In specific, the problem lies in how the coeffs are calculated inside
coeffs_init. To simply put it, they are only *actually* calculated
correctly for the first quad. The coeffs are later *updated* for the
other quads, using dadx/dady and dadq.

------
side-note:
I believe you even documented it in coeffs_init():
      /*
       * a = a0 + (x * dadx + y * dady)
       * a0aos is the attrib value at top left corner of stamp
       */
------

The root cause for that, I believe, is because coeffs_init does *not*
take into account the different x/y offsets for the other quads. In
contrast, on x86-64, the code uses a function called calc_offset(),
which does take the different x/y offsets into account.

Please look at this definition (from lp_bld_interp.c) :

static const unsigned char quad_offset_x[16] = {0, 1, 0, 1, 2, 3, 2,
3, 0, 1, 0, 1, 2, 3, 2, 3};
static const unsigned char quad_offset_y[16] = {0, 0, 1, 1, 0, 0, 1,
1, 2, 2, 3, 3, 2, 2, 3, 3};

Now, look at how coeffs_init() uses them:

   for (i = 0; i < coeff_bld->type.length; i++) {
      LLVMValueRef nr = lp_build_const_int32(gallivm, i);
      LLVMValueRef pixxf = lp_build_const_float(gallivm, quad_offset_x[i]);
      LLVMValueRef pixyf = lp_build_const_float(gallivm, quad_offset_y[i]);
      pixoffx = LLVMBuildInsertElement(builder, pixoffx, pixxf, nr, "");
      pixoffy = LLVMBuildInsertElement(builder, pixoffy, pixyf, nr, "");
   }

So, in ppc64le, where coeff_bld->type.length == 4, we *always* take
the first four values from the above arrays. The code *never*
calculates the coeffs based on the other offsets.
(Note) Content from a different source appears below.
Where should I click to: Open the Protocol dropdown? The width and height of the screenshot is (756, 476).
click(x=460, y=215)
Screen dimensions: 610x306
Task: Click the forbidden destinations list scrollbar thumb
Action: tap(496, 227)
Admittedly, that's *almost* always works and I doubt you will see a
difference in display. However, in the tests I mentioned above, it
creates, for some pixels, a bigger error than what is allowed.

The first thing that came into my mind was to change, in
lp_build_interp_soa_init():

"if (coeff_type.length > 4)"
to this:
"if (coeff_type.length >= 4)"

When I did that, I saw it fixes the above tests and didn't cause any
regressions on ppc64le and/or on x86-64.

However, I wanted to ask you guys if you remember why you allowed only
vectors with size above 4 to use the "simple" route ?
Was there any performance hit ?

I think that to fix coeffs_init()+attribs_update() is to basically
re-design them. Otherwise, I would have tried to fix them first.

In any case, I would love to hear your feedback and to discuss this further.